» **WHAT IS BEING ASKED**:
The records below are to be duplicated character for character.

» **AVAILABLE RECORDS**:

####################

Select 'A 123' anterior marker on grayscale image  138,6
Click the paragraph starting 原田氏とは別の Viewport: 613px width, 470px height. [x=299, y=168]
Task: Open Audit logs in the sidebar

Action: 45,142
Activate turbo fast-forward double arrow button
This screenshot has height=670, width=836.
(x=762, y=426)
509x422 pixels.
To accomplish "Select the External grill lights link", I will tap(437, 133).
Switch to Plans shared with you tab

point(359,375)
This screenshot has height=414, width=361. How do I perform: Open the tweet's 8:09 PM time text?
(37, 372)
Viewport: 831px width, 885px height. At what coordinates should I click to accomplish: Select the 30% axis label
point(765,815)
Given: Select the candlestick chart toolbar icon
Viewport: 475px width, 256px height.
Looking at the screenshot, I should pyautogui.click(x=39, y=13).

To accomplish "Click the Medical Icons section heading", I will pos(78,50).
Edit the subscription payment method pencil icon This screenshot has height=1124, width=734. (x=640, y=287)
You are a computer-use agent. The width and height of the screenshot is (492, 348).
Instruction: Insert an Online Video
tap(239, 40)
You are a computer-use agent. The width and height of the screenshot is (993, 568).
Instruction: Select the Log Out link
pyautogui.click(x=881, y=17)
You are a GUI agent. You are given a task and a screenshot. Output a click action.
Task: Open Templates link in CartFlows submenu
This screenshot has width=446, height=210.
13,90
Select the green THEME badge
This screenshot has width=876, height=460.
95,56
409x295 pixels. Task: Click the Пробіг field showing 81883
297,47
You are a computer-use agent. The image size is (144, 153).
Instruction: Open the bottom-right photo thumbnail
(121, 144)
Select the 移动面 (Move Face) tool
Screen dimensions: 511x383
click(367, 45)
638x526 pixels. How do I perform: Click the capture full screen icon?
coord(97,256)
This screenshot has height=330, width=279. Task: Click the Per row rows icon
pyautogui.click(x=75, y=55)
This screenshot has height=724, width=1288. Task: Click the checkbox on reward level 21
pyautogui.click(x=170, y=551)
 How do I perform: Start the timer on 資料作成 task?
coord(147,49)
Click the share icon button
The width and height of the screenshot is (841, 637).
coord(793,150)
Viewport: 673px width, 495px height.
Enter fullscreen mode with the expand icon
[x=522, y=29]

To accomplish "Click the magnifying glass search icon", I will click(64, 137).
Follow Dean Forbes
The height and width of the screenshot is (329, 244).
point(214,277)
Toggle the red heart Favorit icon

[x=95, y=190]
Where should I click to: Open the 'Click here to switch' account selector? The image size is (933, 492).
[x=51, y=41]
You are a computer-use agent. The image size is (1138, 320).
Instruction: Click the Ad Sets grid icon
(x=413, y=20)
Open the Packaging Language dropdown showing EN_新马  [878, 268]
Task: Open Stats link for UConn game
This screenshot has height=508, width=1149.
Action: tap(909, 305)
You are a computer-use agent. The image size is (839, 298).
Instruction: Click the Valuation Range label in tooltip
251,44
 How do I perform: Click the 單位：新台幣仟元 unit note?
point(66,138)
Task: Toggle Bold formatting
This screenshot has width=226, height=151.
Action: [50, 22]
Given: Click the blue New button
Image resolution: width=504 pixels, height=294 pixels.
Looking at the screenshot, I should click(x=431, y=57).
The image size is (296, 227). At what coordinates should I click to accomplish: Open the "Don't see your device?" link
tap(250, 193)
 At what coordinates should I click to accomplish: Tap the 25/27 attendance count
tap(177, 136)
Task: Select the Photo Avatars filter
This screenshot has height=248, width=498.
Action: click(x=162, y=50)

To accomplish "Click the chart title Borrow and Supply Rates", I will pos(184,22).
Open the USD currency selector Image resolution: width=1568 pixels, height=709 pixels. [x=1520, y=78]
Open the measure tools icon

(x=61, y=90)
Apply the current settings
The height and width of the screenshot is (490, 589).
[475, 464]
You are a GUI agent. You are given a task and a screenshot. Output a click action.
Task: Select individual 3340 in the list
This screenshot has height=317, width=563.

####################

» **ANSWER TO THE EXERCISE**:
Select 'A 123' anterior marker on grayscale image  138,6
Click the paragraph starting 原田氏とは別の Viewport: 613px width, 470px height. [x=299, y=168]
Task: Open Audit logs in the sidebar

Action: 45,142
Activate turbo fast-forward double arrow button
This screenshot has height=670, width=836.
(x=762, y=426)
509x422 pixels.
To accomplish "Select the External grill lights link", I will tap(437, 133).
Switch to Plans shared with you tab

point(359,375)
This screenshot has height=414, width=361. How do I perform: Open the tweet's 8:09 PM time text?
(37, 372)
Viewport: 831px width, 885px height. At what coordinates should I click to accomplish: Select the 30% axis label
point(765,815)
Given: Select the candlestick chart toolbar icon
Viewport: 475px width, 256px height.
Looking at the screenshot, I should pyautogui.click(x=39, y=13).

To accomplish "Click the Medical Icons section heading", I will pos(78,50).
Edit the subscription payment method pencil icon This screenshot has height=1124, width=734. (x=640, y=287)
You are a computer-use agent. The width and height of the screenshot is (492, 348).
Instruction: Insert an Online Video
tap(239, 40)
You are a computer-use agent. The width and height of the screenshot is (993, 568).
Instruction: Select the Log Out link
pyautogui.click(x=881, y=17)
You are a GUI agent. You are given a task and a screenshot. Output a click action.
Task: Open Templates link in CartFlows submenu
This screenshot has width=446, height=210.
13,90
Select the green THEME badge
This screenshot has width=876, height=460.
95,56
409x295 pixels. Task: Click the Пробіг field showing 81883
297,47
You are a computer-use agent. The image size is (144, 153).
Instruction: Open the bottom-right photo thumbnail
(121, 144)
Select the 移动面 (Move Face) tool
Screen dimensions: 511x383
click(367, 45)
638x526 pixels. How do I perform: Click the capture full screen icon?
coord(97,256)
This screenshot has height=330, width=279. Task: Click the Per row rows icon
pyautogui.click(x=75, y=55)
This screenshot has height=724, width=1288. Task: Click the checkbox on reward level 21
pyautogui.click(x=170, y=551)
 How do I perform: Start the timer on 資料作成 task?
coord(147,49)
Click the share icon button
The width and height of the screenshot is (841, 637).
coord(793,150)
Viewport: 673px width, 495px height.
Enter fullscreen mode with the expand icon
[x=522, y=29]

To accomplish "Click the magnifying glass search icon", I will click(64, 137).
Follow Dean Forbes
The height and width of the screenshot is (329, 244).
point(214,277)
Toggle the red heart Favorit icon

[x=95, y=190]
Where should I click to: Open the 'Click here to switch' account selector? The image size is (933, 492).
[x=51, y=41]
You are a computer-use agent. The image size is (1138, 320).
Instruction: Click the Ad Sets grid icon
(x=413, y=20)
Open the Packaging Language dropdown showing EN_新马  [878, 268]
Task: Open Stats link for UConn game
This screenshot has height=508, width=1149.
Action: tap(909, 305)
You are a computer-use agent. The image size is (839, 298).
Instruction: Click the Valuation Range label in tooltip
251,44
 How do I perform: Click the 單位：新台幣仟元 unit note?
point(66,138)
Task: Toggle Bold formatting
This screenshot has width=226, height=151.
Action: [50, 22]
Given: Click the blue New button
Image resolution: width=504 pixels, height=294 pixels.
Looking at the screenshot, I should click(x=431, y=57).
The image size is (296, 227). At what coordinates should I click to accomplish: Open the "Don't see your device?" link
tap(250, 193)
 At what coordinates should I click to accomplish: Tap the 25/27 attendance count
tap(177, 136)
Task: Select the Photo Avatars filter
This screenshot has height=248, width=498.
Action: click(x=162, y=50)

To accomplish "Click the chart title Borrow and Supply Rates", I will pos(184,22).
Open the USD currency selector Image resolution: width=1568 pixels, height=709 pixels. [x=1520, y=78]
Open the measure tools icon

(x=61, y=90)
Apply the current settings
The height and width of the screenshot is (490, 589).
[475, 464]
You are a GUI agent. You are given a task and a screenshot. Output a click action.
Task: Select individual 3340 in the list
This screenshot has height=317, width=563.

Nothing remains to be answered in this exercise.